The organic EL device is expected to be applicable to a full-color plat panel display due to superior properties that cannot be found in other displays.

C. W. Tang et al. reported the first practical device performance of the organic EL device in Applied Physics Letters, vol. 51 (12) pp 913-915 (1987). They developed a laminated structure of a thin film (a hole transport layer) formed by diamine analogues as organic layer and a thin film (an electron transport layer) formed by tris(8-quinolinolate) aluminum (Alq3, below). The laminated structure can lower the injection barrier of electron and hole from both electrodes to the organic layer, and also can enhance the re-combination probability of electron and hole from the inner organic layer.

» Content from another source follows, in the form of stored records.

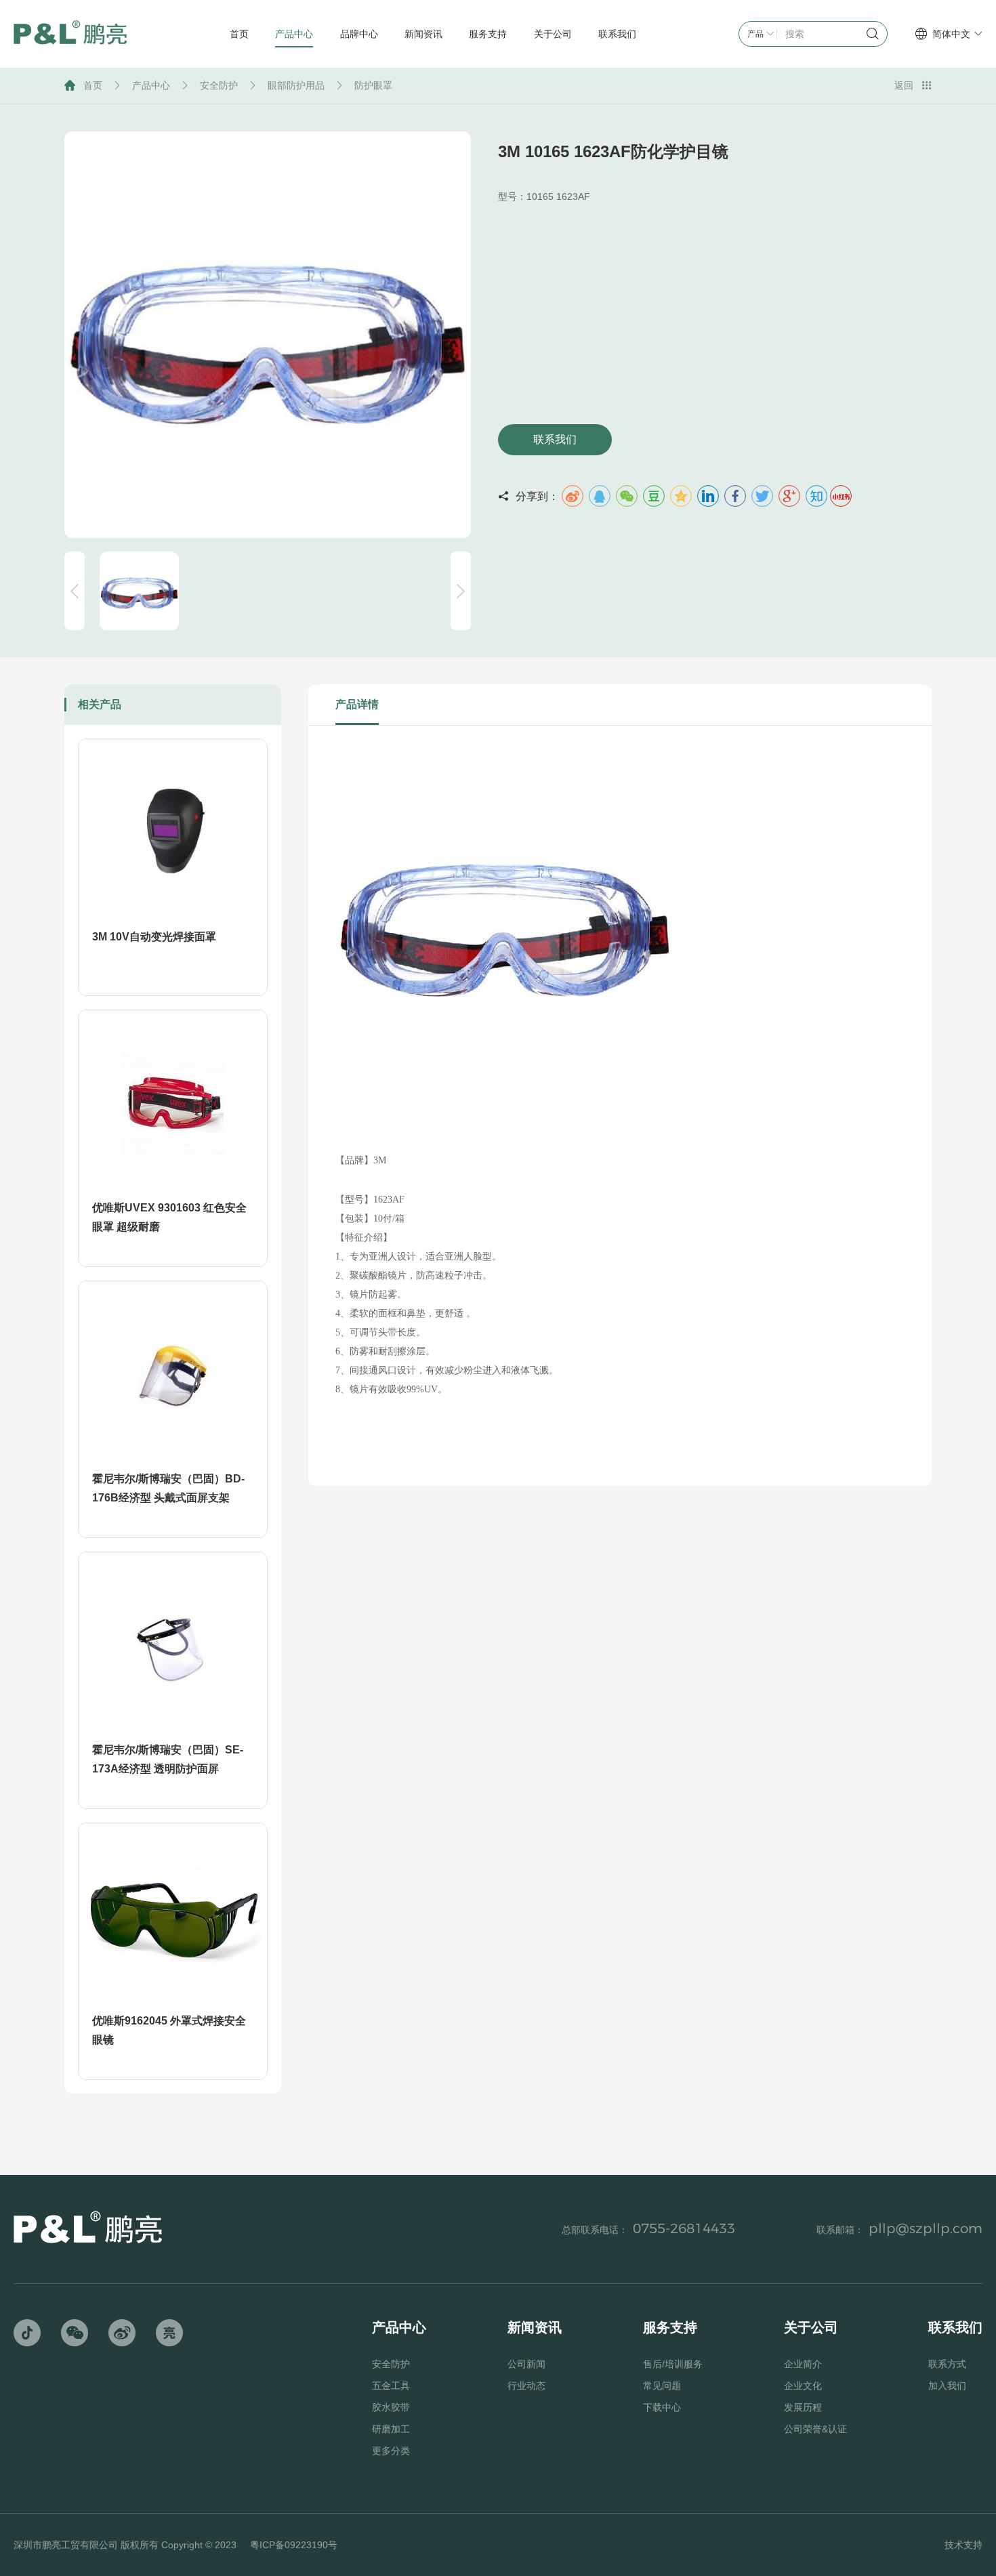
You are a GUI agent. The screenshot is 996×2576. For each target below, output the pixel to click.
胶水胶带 (391, 2407)
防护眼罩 (373, 85)
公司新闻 (526, 2364)
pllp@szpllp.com (925, 2228)
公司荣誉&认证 (815, 2429)
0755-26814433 (684, 2228)
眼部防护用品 (296, 85)
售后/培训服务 (673, 2364)
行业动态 (526, 2385)
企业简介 (803, 2364)
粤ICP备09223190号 (293, 2544)
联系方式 (947, 2364)
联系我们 (555, 439)
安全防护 (219, 85)
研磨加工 (391, 2429)
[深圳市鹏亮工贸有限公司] (70, 34)
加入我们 (947, 2385)
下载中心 (662, 2407)
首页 (92, 85)
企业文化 (803, 2385)
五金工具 (391, 2385)
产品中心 (151, 85)
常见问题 (662, 2385)
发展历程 (803, 2407)
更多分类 (391, 2450)
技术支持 (963, 2544)
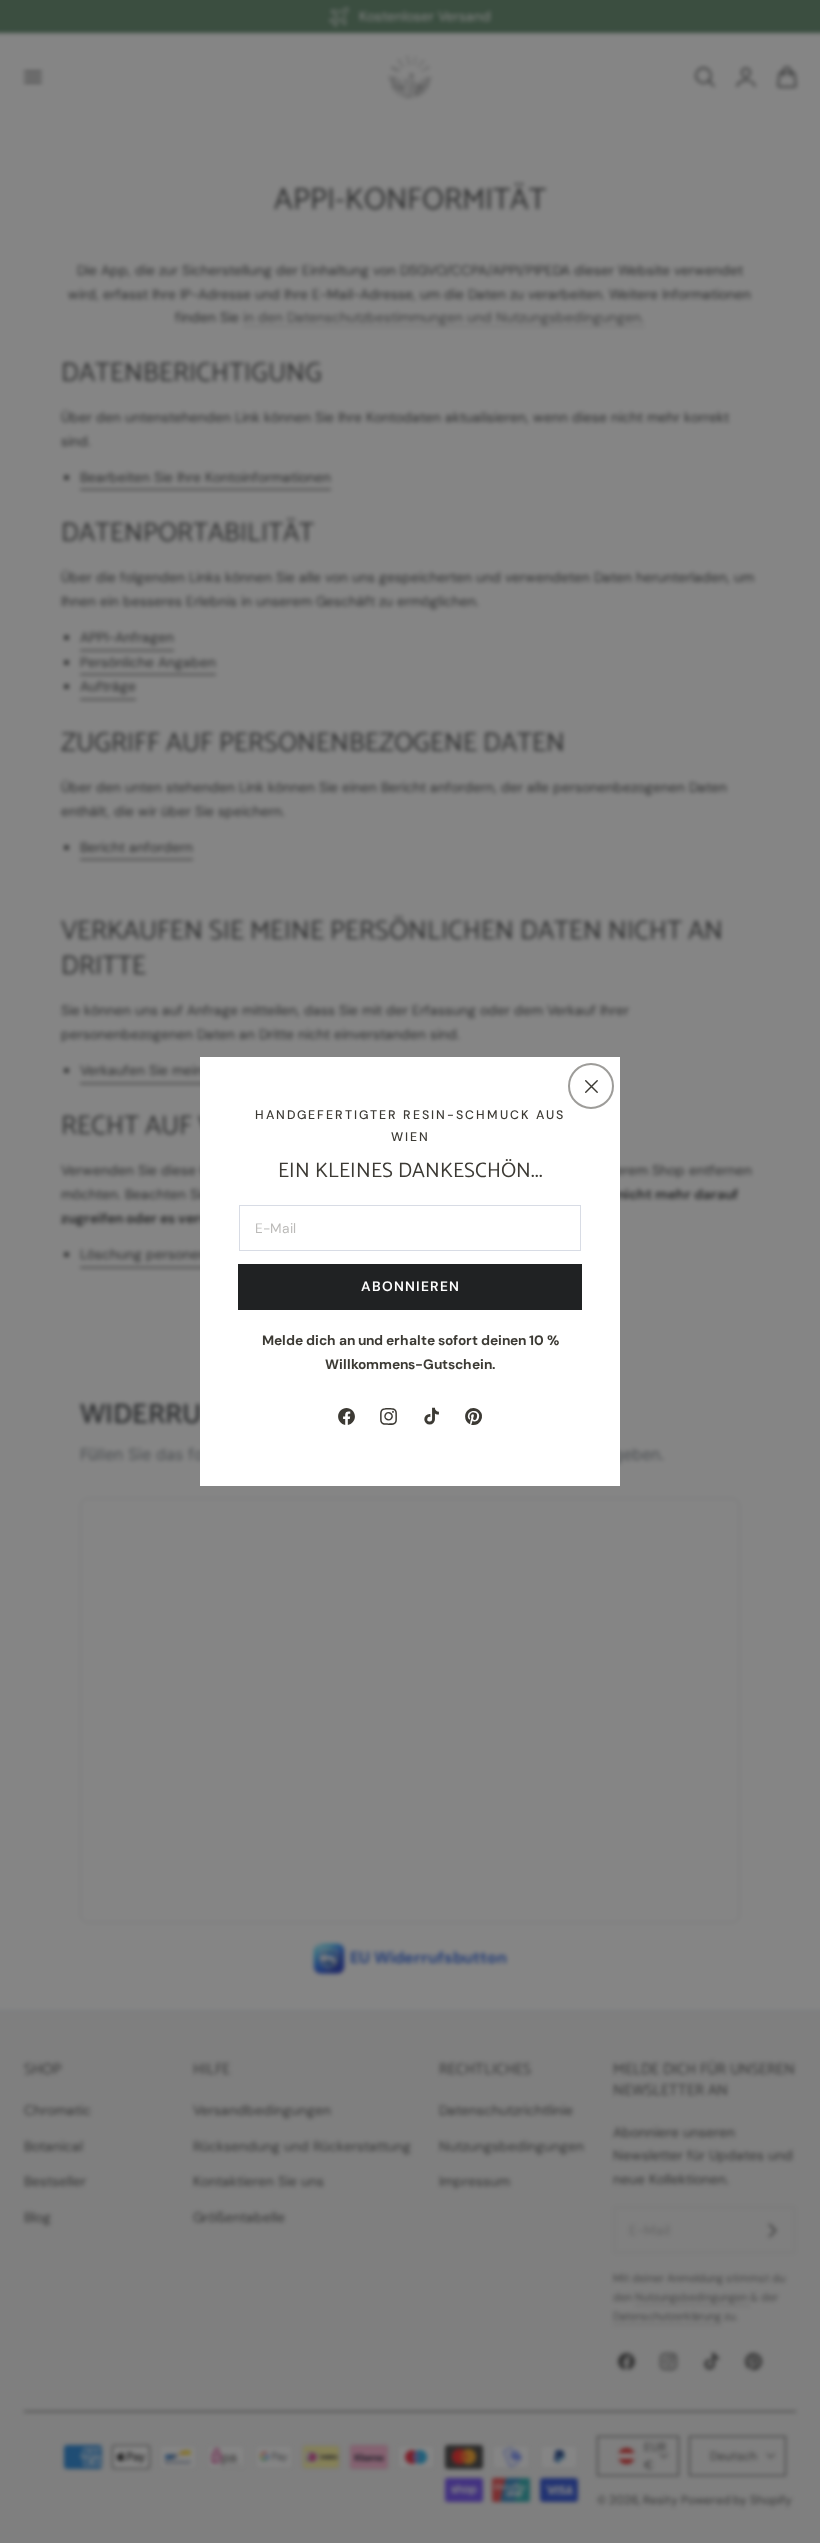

Later, C. Adachi et al. developed an organic EL device having an organic luminescent layer with three-laminated structure of hole transport layer, emission layer, and electron transport layer [Japanese Journal of Applied Physics, vol. 27 (2), pp L269-L271 (1988)], and two-laminated structure of hole transportable emission layer and electron transport layer [Applied Physics Letter, vol. 55 (15), pp 1489-1491 (1989)], and showed that the optimization of device property is possible by constructing a multi-layer structure suitable for materials and combination thereof.

The organic EL comprises a first electrode (anode), a second electrode (cathode), and organic luminescent media. This organic luminescent media have at least two separate organic luminescent layers, i.e. one layer to inject and transport electron, and the other layer to inject and transport hole into the device. In addition, another multi-layer of thin organic films can be involved. The above layers to inject and transport electron and hole each can be divided into an electron injection layer, an electron transport layer, a hole injection layer, and a hole transport layer. In addition, the organic luminescent media can further include an emission layer besides the above layers.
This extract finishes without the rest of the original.